L’atmosphère terrestre joue un rôle crucial dans cette illusion. Elle diffuse la lumière solaire, particulièrement les longueurs d’onde bleues, ce qui rend le ciel bleu et le Soleil jaune vu de la surface. Ce phénomène, connu sous le nom de diffusion de Rayleigh, a été expliqué par le physicien John William Strutt Rayleigh en 1871. En traversant l’atmosphère, la lumière perd ses composantes bleues, tandis que le jaune et le rouge deviennent plus prononcés, surtout au lever et au coucher du Soleil.
La température de surface du Soleil est estimée entre 5700 et 5900 K, ce qui signifie qu’il émet une lumière blanche, de spectre continu. Si l’on pouvait observer le Soleil directement depuis l’espace, il apparaîtrait d’une couleur blanche légèrement bleutée. Bien que le maximum d’intensité se situe dans les longueurs d’onde vertes, le cerveau humain perçoit une lumière blanche en raison de la combinaison de toutes les longueurs d’onde.
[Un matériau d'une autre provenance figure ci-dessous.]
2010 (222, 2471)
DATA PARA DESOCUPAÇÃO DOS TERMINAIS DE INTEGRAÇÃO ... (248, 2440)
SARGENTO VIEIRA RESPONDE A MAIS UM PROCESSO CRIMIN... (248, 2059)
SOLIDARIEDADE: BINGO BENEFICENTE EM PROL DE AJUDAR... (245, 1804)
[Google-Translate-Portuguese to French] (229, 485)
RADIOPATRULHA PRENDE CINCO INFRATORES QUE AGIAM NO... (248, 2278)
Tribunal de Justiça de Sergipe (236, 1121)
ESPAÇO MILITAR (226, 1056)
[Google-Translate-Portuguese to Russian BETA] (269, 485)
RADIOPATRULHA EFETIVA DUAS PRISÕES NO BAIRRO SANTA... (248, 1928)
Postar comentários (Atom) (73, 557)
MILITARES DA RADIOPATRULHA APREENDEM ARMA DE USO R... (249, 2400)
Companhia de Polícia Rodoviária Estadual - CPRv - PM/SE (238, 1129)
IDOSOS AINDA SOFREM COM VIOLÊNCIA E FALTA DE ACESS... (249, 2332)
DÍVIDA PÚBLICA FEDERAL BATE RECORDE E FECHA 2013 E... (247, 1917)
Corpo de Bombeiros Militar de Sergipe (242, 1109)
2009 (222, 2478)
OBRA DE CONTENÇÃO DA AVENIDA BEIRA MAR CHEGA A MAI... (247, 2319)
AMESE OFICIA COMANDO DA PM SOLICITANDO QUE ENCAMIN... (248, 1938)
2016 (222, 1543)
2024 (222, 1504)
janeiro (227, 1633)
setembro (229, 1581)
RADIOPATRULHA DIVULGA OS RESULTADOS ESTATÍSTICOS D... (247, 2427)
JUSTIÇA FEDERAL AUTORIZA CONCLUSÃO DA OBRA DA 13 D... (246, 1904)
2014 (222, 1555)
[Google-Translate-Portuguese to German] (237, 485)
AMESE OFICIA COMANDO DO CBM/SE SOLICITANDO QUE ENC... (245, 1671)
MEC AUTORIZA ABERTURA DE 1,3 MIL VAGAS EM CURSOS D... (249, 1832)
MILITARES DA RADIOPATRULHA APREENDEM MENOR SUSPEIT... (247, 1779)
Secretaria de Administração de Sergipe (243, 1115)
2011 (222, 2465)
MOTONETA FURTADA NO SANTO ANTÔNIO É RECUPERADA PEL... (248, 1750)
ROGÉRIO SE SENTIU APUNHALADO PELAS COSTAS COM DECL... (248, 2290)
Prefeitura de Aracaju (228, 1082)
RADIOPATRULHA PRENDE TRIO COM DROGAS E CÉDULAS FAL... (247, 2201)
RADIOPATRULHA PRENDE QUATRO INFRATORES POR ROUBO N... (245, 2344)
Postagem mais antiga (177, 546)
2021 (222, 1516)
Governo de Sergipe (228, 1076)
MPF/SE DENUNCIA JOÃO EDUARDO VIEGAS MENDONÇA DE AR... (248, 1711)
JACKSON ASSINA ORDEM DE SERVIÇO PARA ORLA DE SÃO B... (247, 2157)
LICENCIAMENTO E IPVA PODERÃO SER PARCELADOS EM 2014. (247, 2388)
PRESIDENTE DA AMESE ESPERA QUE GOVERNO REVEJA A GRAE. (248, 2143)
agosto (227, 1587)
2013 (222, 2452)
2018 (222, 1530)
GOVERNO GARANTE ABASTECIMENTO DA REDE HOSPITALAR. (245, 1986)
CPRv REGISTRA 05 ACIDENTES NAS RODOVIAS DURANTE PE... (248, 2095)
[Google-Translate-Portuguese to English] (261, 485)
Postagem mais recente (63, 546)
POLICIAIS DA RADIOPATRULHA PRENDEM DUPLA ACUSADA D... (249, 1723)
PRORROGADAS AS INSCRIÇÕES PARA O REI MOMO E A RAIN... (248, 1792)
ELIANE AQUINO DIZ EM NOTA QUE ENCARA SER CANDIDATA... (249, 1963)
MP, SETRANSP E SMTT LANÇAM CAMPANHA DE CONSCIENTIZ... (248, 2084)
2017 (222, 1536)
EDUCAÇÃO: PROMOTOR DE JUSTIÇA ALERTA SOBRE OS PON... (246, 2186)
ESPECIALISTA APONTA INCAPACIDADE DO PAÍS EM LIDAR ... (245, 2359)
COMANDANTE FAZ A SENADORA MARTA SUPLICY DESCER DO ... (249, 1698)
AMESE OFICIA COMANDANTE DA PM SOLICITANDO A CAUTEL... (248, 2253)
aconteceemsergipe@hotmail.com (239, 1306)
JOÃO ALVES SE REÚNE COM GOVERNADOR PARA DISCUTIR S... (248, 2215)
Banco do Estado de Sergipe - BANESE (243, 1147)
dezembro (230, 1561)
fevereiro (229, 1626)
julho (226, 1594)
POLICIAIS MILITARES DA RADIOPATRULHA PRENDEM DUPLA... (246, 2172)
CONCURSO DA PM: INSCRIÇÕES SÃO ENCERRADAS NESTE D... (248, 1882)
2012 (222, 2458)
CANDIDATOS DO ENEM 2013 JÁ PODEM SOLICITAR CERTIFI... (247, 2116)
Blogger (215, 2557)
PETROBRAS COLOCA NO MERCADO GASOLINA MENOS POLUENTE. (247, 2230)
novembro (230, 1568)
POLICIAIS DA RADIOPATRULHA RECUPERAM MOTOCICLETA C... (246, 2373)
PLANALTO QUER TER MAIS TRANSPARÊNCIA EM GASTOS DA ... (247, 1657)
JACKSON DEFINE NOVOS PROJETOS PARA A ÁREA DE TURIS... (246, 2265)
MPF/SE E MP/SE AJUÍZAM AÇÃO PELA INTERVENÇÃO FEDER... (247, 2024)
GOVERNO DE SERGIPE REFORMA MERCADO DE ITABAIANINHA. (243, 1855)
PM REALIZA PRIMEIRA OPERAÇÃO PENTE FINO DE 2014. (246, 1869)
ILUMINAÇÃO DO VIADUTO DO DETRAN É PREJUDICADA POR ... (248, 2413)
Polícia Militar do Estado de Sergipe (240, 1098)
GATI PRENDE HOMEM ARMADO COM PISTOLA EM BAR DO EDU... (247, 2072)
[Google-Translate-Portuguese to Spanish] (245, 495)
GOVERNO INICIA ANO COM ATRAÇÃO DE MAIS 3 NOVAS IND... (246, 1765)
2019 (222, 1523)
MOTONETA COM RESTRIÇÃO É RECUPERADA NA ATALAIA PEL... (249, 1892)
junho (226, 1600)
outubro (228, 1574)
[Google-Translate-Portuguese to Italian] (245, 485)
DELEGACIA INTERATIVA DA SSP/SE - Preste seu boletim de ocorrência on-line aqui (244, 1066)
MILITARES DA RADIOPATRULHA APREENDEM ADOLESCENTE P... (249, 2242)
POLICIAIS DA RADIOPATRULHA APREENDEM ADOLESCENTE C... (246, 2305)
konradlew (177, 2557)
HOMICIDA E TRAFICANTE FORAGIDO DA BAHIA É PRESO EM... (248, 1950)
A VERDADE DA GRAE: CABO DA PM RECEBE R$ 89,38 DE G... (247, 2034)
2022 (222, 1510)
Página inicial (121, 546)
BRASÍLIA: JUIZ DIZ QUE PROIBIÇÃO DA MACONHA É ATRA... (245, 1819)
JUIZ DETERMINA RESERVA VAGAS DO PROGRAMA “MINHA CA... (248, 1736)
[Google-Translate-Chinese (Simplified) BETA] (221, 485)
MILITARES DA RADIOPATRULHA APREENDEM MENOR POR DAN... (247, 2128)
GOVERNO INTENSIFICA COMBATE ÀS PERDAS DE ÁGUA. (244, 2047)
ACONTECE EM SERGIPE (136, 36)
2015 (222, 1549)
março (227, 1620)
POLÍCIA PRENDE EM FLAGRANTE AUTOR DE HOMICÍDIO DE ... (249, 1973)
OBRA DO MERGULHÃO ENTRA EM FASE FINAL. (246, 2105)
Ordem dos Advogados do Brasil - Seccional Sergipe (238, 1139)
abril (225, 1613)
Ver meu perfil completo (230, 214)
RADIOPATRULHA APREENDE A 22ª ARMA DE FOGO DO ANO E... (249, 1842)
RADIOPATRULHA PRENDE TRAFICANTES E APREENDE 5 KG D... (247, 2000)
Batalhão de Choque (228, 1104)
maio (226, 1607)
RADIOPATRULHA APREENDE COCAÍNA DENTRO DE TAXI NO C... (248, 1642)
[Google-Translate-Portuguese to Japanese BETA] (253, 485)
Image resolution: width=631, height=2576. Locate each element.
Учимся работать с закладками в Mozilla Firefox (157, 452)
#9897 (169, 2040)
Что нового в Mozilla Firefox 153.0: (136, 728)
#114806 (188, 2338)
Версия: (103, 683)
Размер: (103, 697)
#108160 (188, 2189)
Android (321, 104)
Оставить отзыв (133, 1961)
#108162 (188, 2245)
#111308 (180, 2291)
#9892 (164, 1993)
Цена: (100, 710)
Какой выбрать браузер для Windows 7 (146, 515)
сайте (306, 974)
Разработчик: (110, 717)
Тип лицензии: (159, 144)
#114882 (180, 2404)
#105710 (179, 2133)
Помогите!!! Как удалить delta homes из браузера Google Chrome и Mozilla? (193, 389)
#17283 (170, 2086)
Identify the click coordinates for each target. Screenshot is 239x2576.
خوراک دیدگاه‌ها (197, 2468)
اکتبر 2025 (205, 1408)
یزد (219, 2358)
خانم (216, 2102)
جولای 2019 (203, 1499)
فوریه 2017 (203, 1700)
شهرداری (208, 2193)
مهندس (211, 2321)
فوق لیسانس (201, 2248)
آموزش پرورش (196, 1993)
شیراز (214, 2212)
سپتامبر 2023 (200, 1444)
Des observations sur d’autres corps célestes, comme Mars et la Lune, renforcent cette conclusion. Sur Mars, où l’atmosphère est moins dense, le Soleil apparaît blanc à midi. De même, les astronautes des missions Apollo ont rapporté que le ciel lunaire était noir, le Soleil y étant vu comme une lumière blanche sans dispersion.
La perception humaine est donc façonnée par l’atmosphère, ce qui explique pourquoi le Soleil est souvent décrit de manière erronée. En haute altitude, comme au sommet du Mont-Blanc, l’absence d’une épaisse couche d’air permet de voir un Soleil plus blanc, illustrant ainsi l’impact de l’atmosphère sur notre vision.